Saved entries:
== Segment start ==
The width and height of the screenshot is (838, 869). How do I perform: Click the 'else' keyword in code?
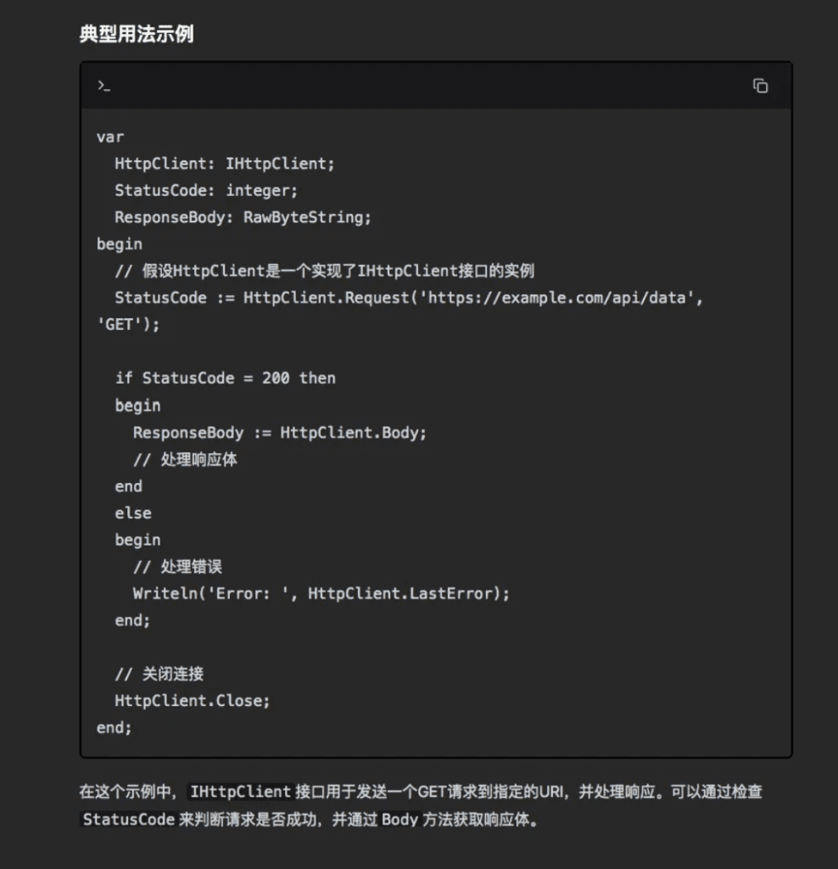click(133, 513)
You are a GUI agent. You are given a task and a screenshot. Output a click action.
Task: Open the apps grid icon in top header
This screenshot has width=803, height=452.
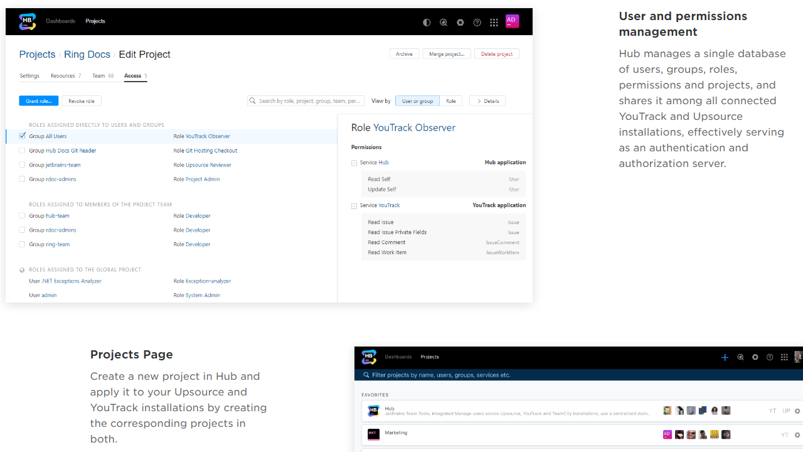[x=494, y=23]
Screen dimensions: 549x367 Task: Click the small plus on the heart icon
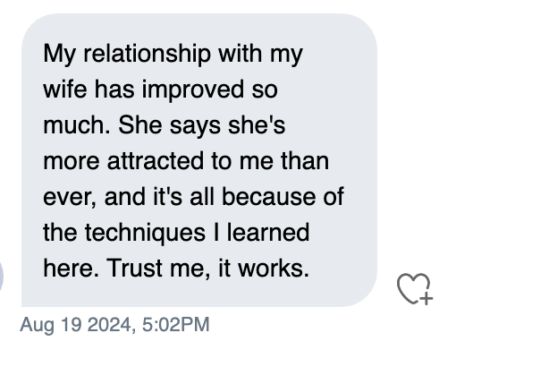coord(427,299)
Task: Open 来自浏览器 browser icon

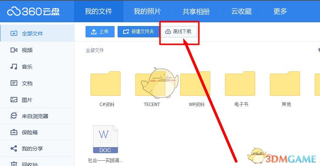Action: (14, 116)
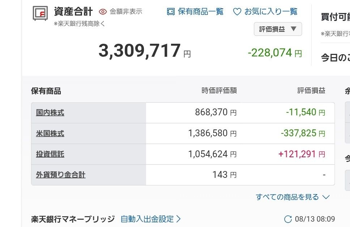The width and height of the screenshot is (350, 227).
Task: Open お気に入り一覧 text link
Action: pos(271,12)
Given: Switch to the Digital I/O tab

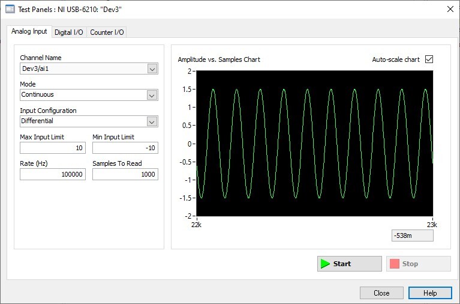Looking at the screenshot, I should 69,32.
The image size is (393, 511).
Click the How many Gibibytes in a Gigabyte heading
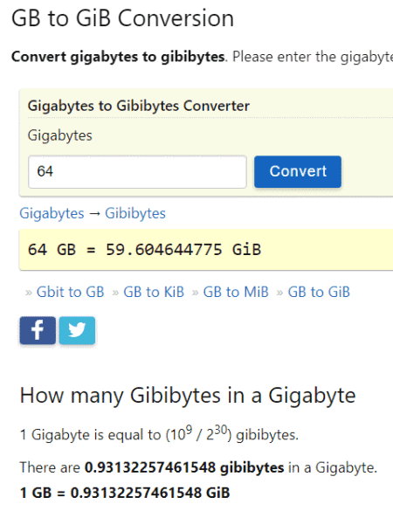188,396
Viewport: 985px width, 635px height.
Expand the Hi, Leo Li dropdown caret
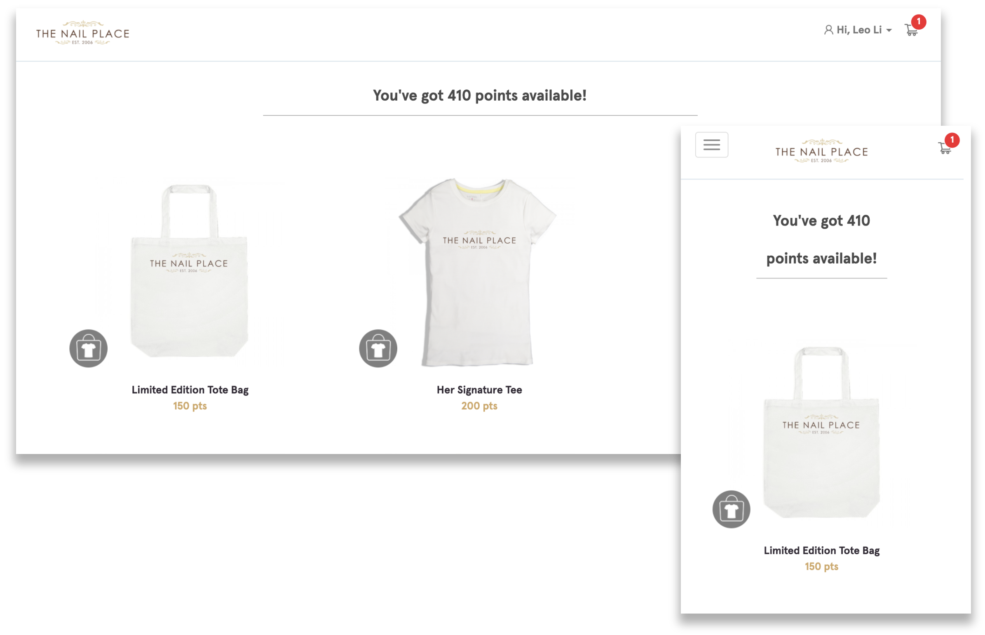(x=889, y=31)
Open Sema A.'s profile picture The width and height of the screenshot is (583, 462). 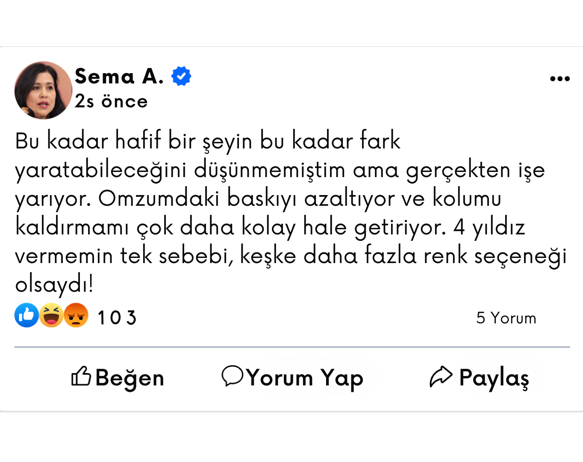click(x=43, y=90)
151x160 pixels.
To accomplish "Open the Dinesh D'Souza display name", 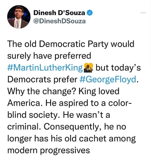I will [59, 13].
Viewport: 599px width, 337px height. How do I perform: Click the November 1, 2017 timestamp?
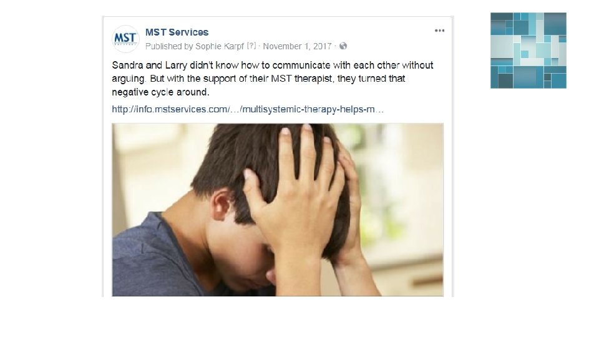(297, 46)
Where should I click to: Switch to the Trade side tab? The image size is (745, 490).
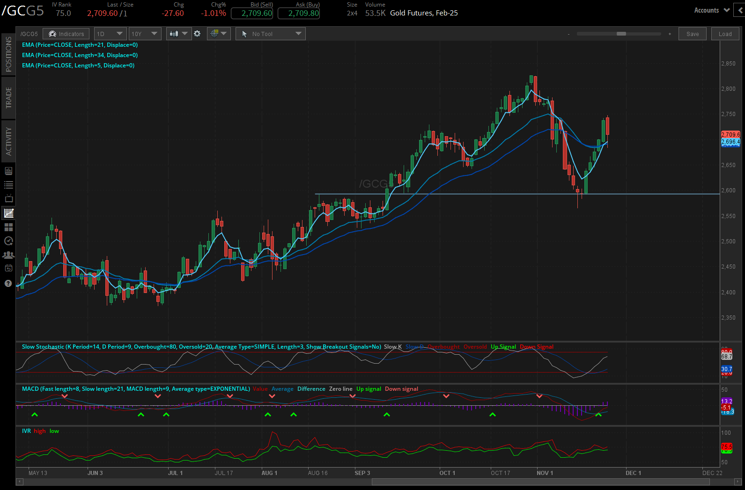coord(8,98)
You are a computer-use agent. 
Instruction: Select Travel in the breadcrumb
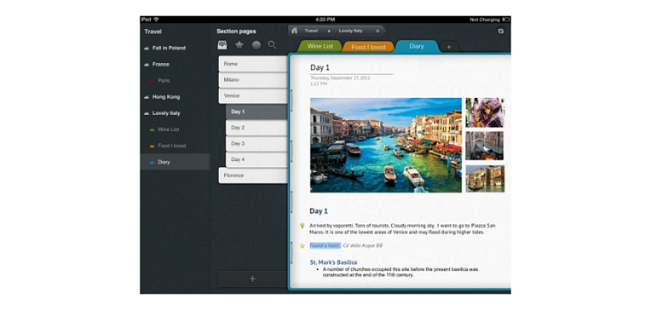pyautogui.click(x=311, y=31)
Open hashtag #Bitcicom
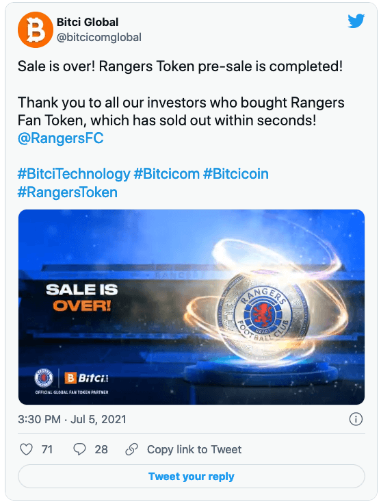This screenshot has height=504, width=381. [167, 174]
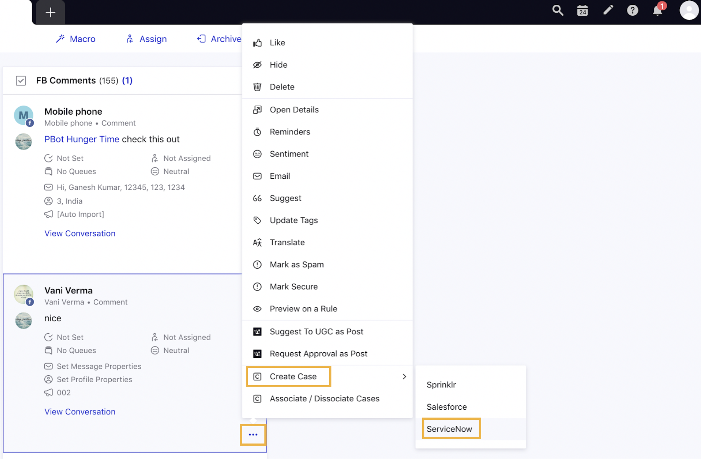Click the Hide icon in context menu
The height and width of the screenshot is (459, 701).
(257, 64)
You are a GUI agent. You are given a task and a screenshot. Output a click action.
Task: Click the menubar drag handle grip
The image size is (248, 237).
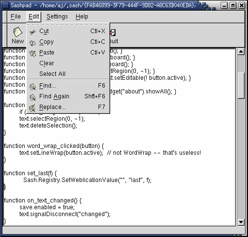point(5,17)
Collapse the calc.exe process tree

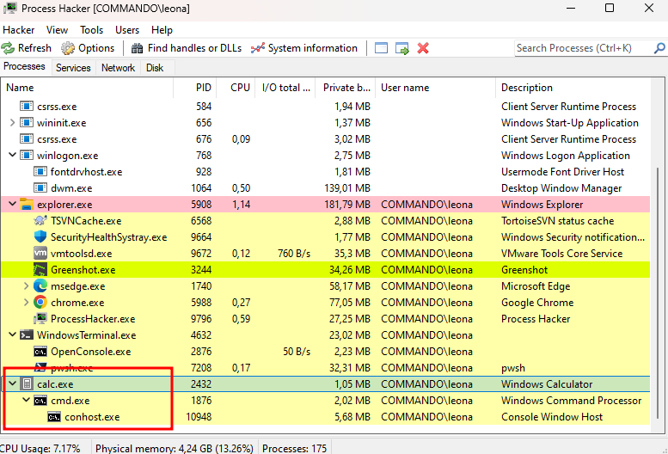click(12, 384)

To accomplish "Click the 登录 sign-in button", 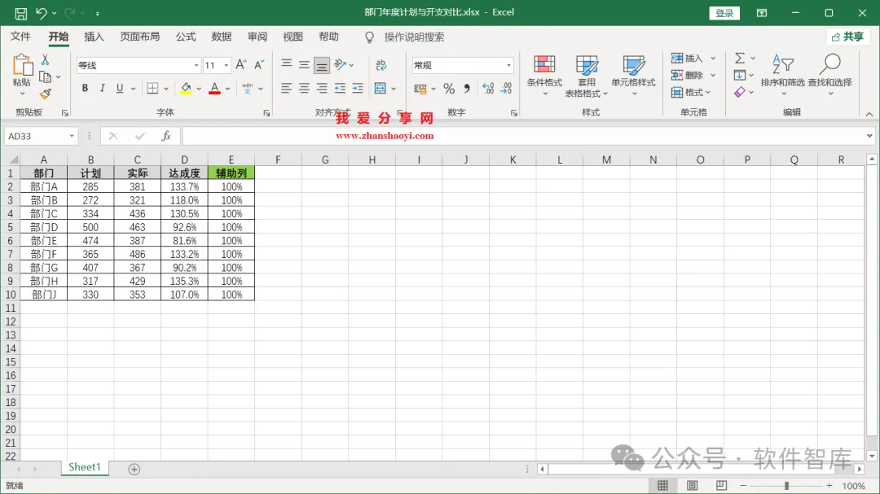I will pyautogui.click(x=724, y=13).
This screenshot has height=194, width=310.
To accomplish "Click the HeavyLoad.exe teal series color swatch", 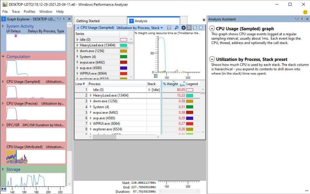I will point(124,45).
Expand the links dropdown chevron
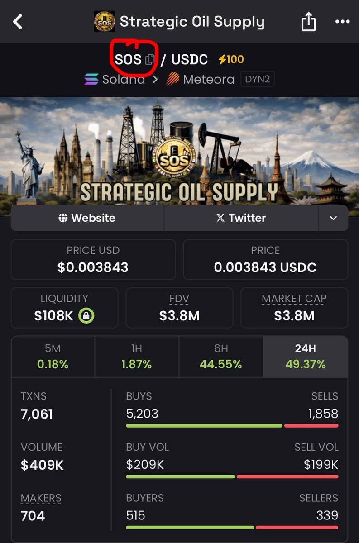The height and width of the screenshot is (543, 359). (333, 218)
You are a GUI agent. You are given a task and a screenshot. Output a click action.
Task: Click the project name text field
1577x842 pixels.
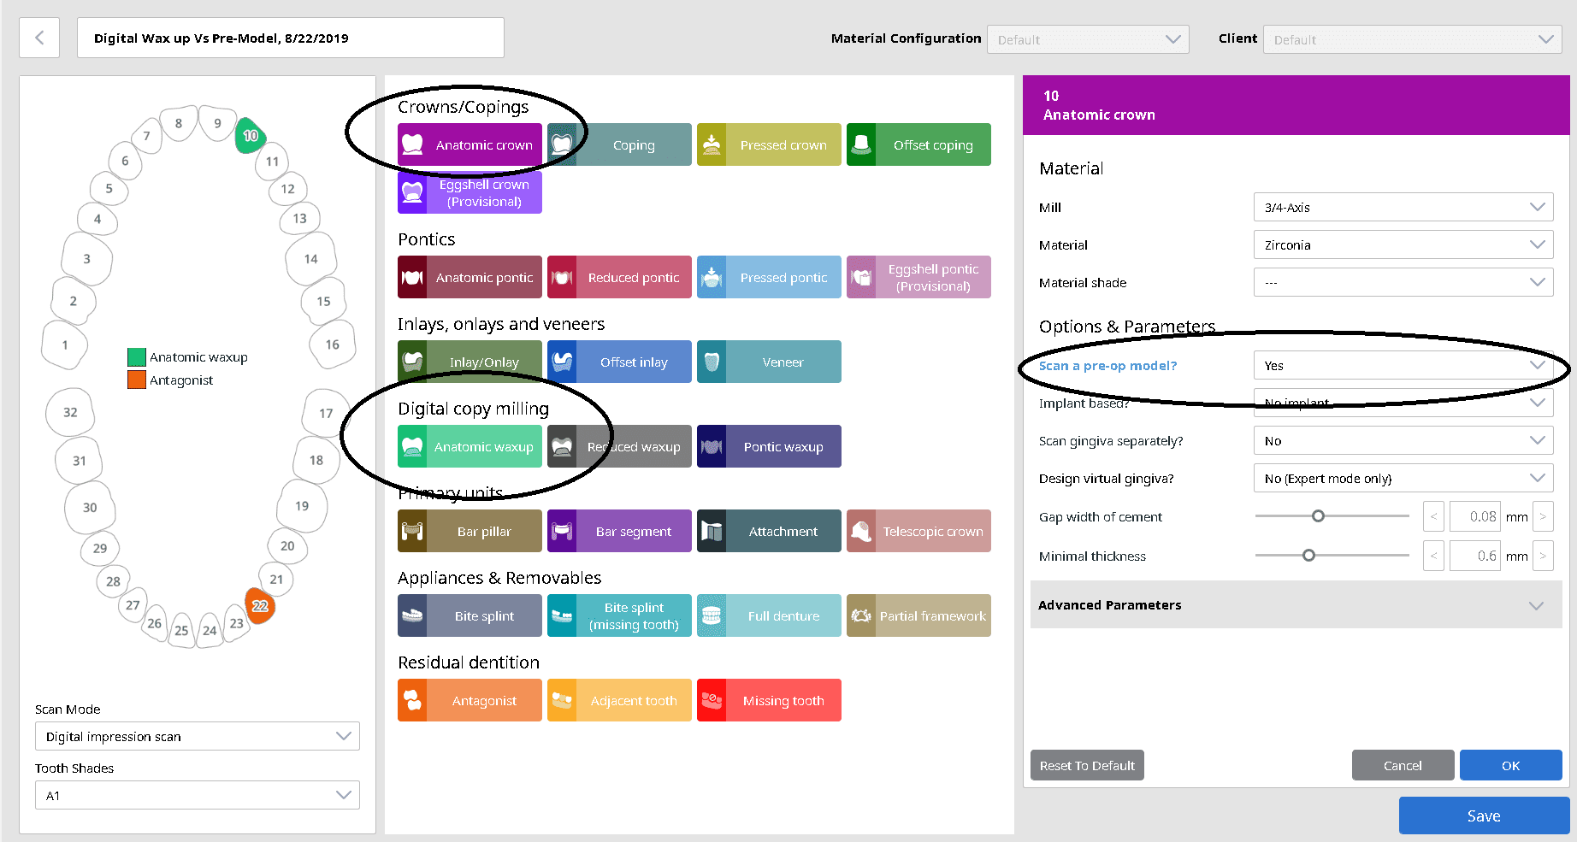tap(290, 38)
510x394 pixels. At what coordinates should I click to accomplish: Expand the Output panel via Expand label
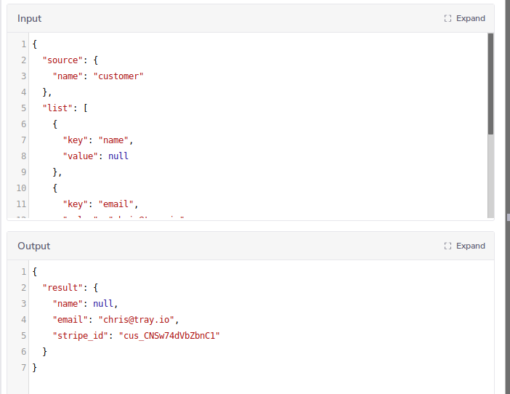click(470, 246)
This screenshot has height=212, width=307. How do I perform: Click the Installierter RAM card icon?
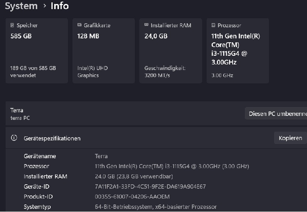(x=146, y=25)
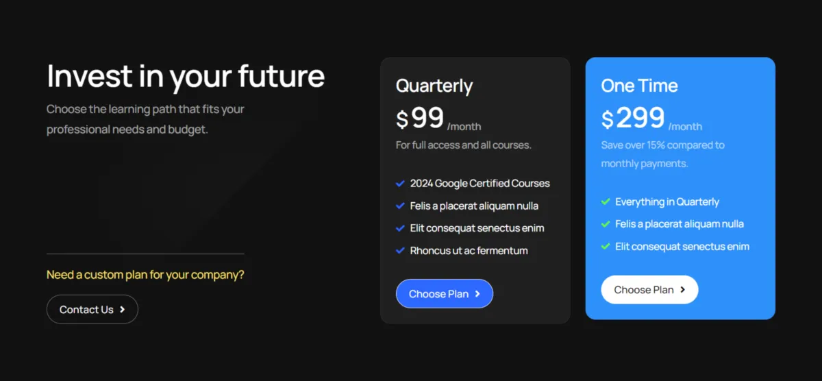Click the chevron in the white Choose Plan button
Viewport: 822px width, 381px height.
[682, 290]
== Segment end ==
Leave out the pictures. Transcribe only the lines above, from the first through the one that contains "Task: Open the apps grid icon in top header".

**OUTPUT BELOW:**
The width and height of the screenshot is (838, 869). How do I perform: Click the 'else' keyword in code?
click(133, 513)
You are a GUI agent. You are given a task and a screenshot. Output a click action.
Task: Open the apps grid icon in top header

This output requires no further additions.